A potent Cas9-derived gene activator for plant and mammalian cells.

Zhenxiang Li1, Dandan Zhang1, Xiangyu Xiong1, Bingyu Yan1, Wei Xie1,2, Jen Sheen3, Jian-Feng Li4,5,6.   

Abstract

Overexpression of complementary DNA represents the most commonly used gain-of-function approach for interrogating gene functions and for manipulating biological traits. However, this approach is challenging and inefficient for multigene expression due to increased labour for cloning, limited vector capacity, requirement of multiple promoters and terminators, and variable transgene expression levels. Synthetic transcriptional activators provide a promising alternative strategy for gene activation by tethering an autonomous transcription activation domain (TAD) to an intended gene promoter at the endogenous genomic locus through a programmable DNA-binding module.
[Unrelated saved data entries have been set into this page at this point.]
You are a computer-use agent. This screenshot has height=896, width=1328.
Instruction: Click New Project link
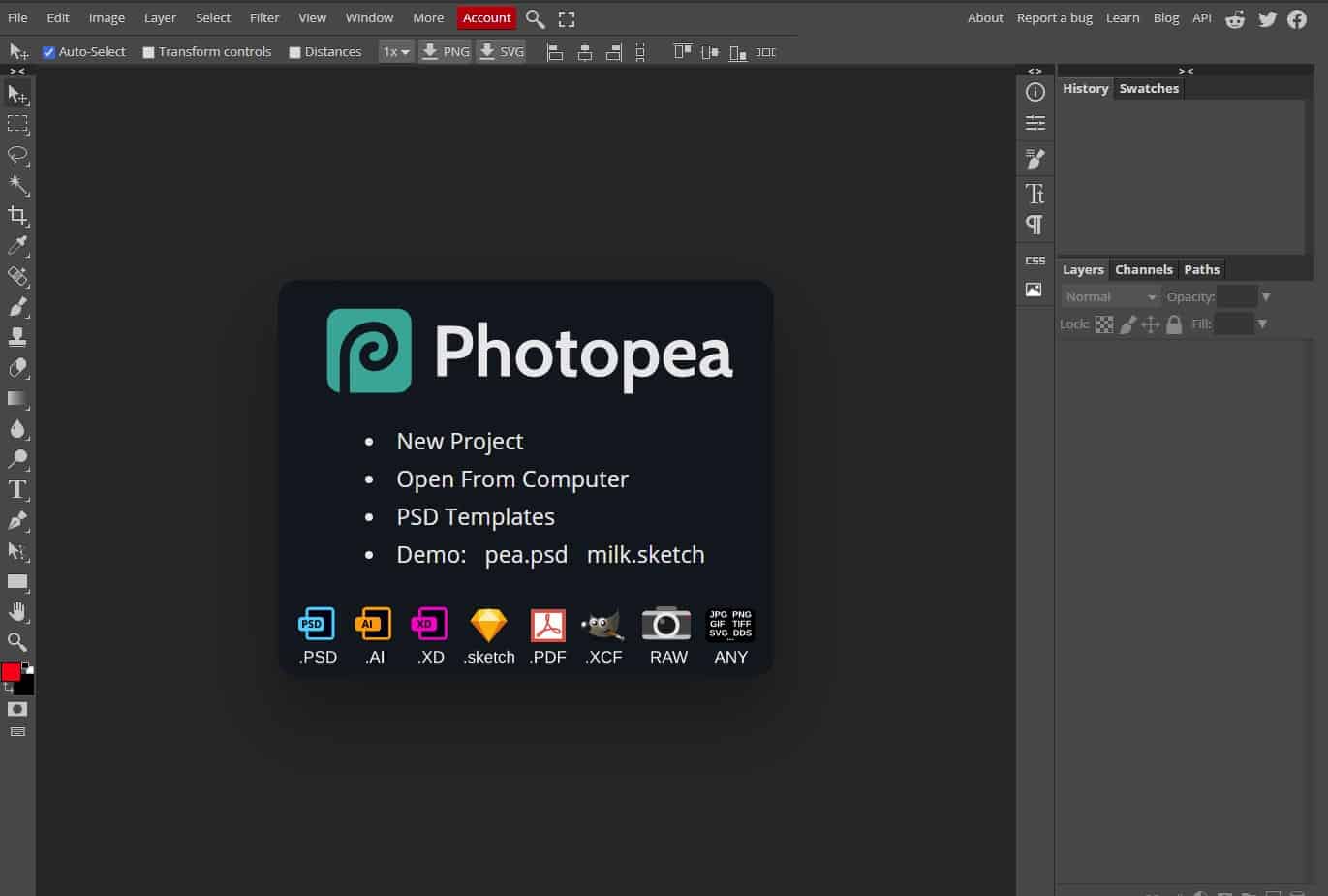459,442
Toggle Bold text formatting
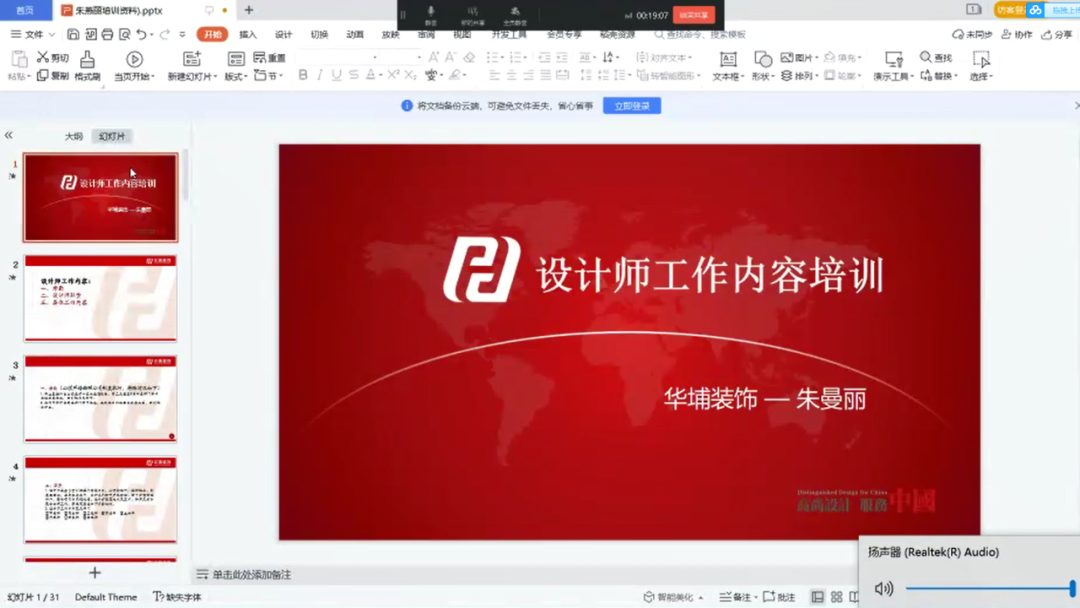 click(303, 76)
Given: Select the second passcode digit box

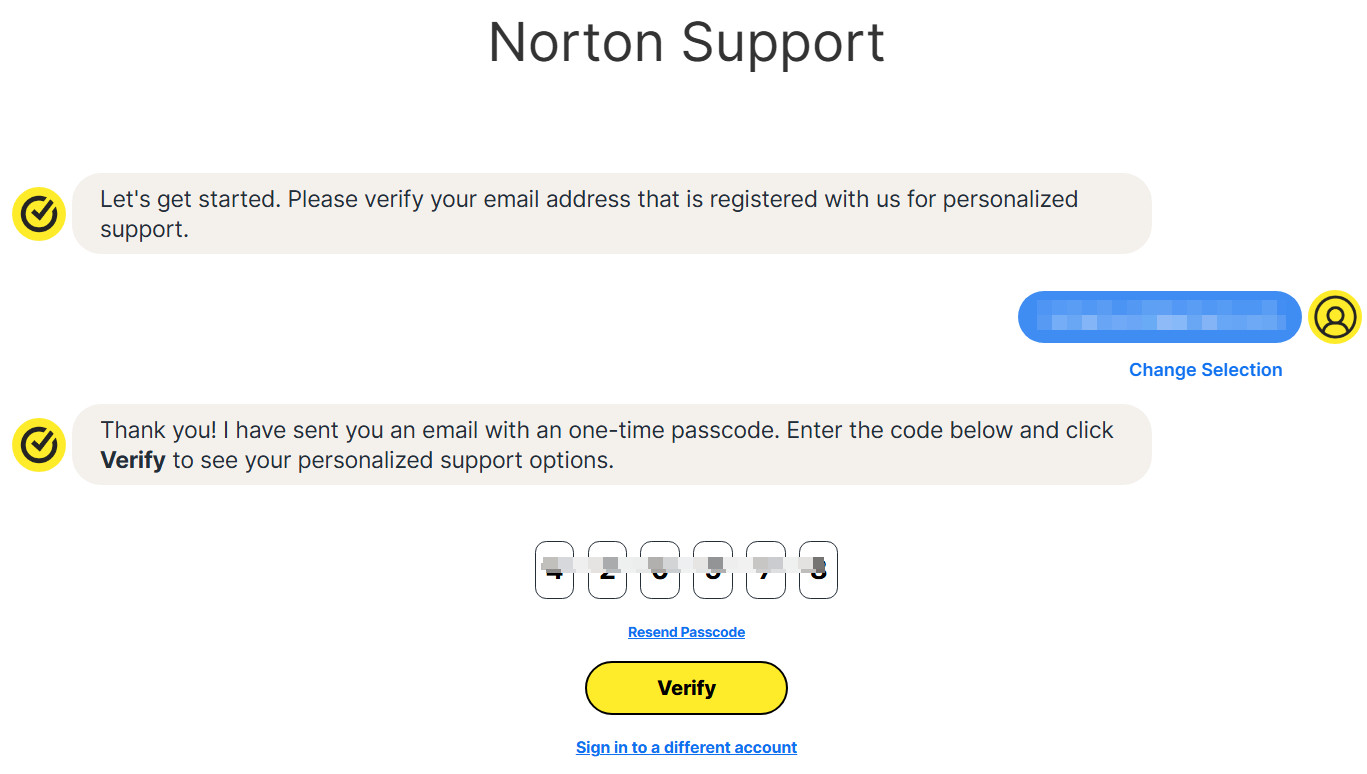Looking at the screenshot, I should (607, 571).
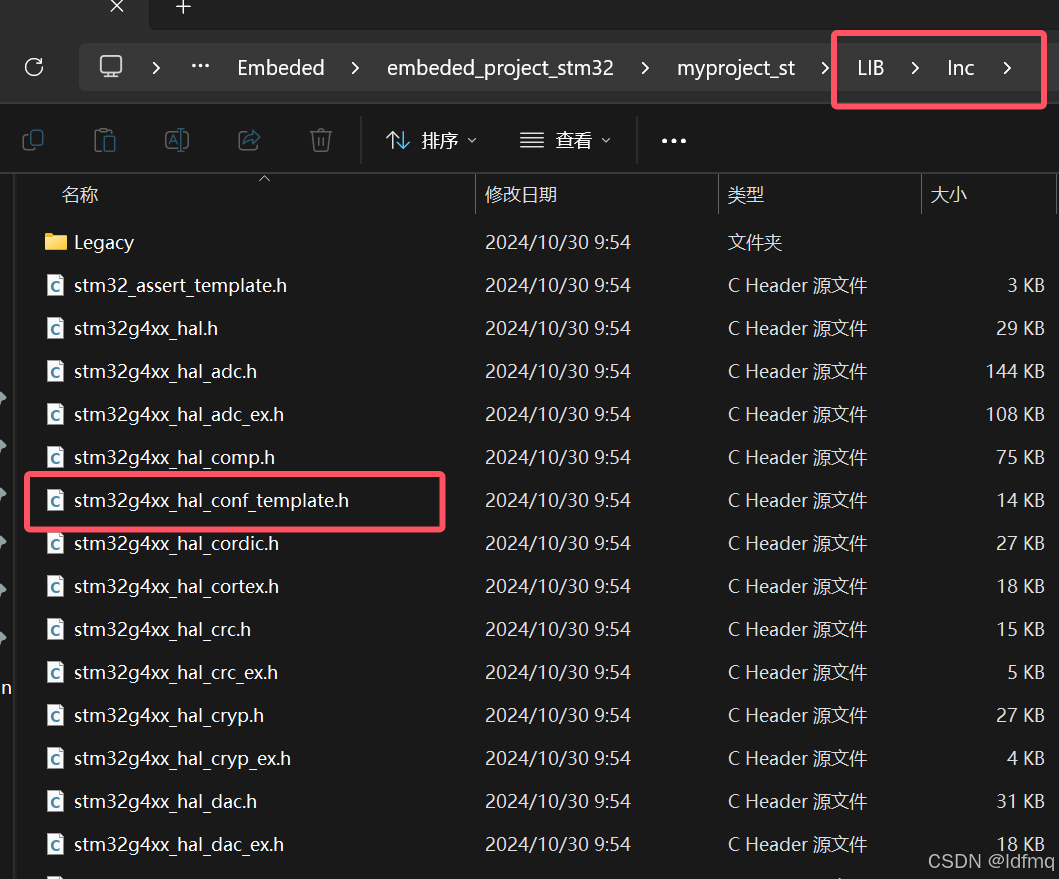
Task: Click the Paste icon in the toolbar
Action: click(105, 140)
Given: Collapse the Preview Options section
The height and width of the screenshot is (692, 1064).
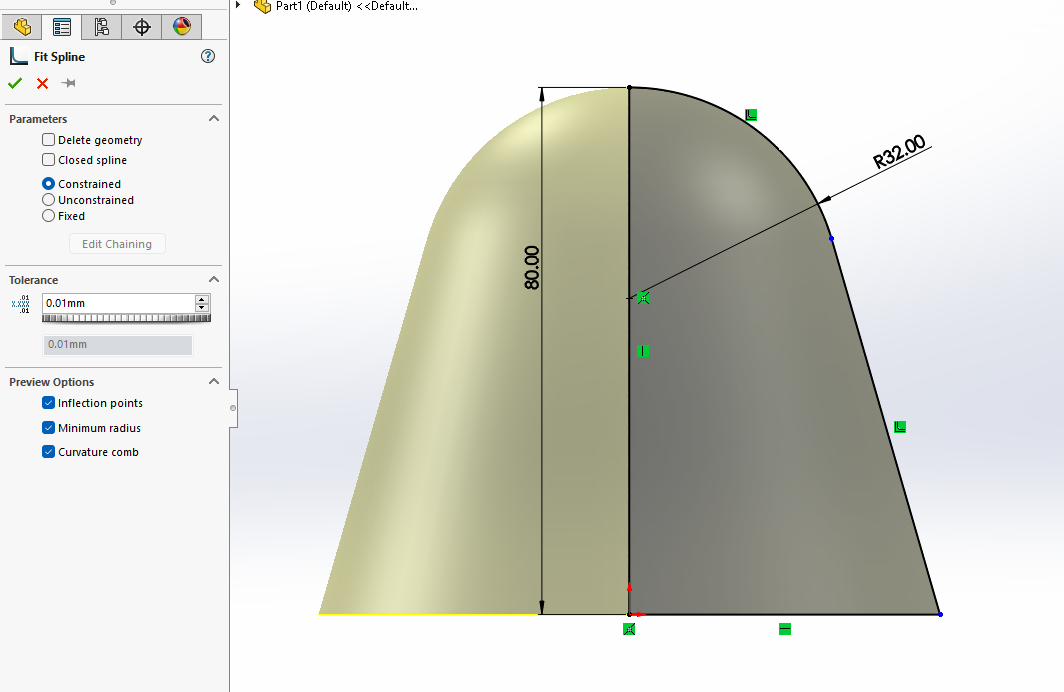Looking at the screenshot, I should pos(213,381).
Among the known custom DNA-binding modules, the nuclease-dead Streptococcus pyogenes Cas9 (dCas9) protein, which recognizes a specific DNA target through base pairing between a synthetic guide RNA and DNA, outperforms zinc-finger proteins and transcription activator-like effectors, both of which target through protein-DNA interactions 1 . Recently, three potent dCas9-based transcriptional activation systems, namely VPR, SAM and SunTag, have been developed for animal cells 2-6 . However, an efficient dCas9-based transcriptional activation platform is still lacking for plant cells 7-9 . Here, we developed a new potent dCas9-TAD, named dCas9-TV, through plant cell-based screens. dCas9-TV confers far stronger transcriptional activation of single or multiple target genes than the routinely used dCas9-VP64 activator in both plant and mammalian cells.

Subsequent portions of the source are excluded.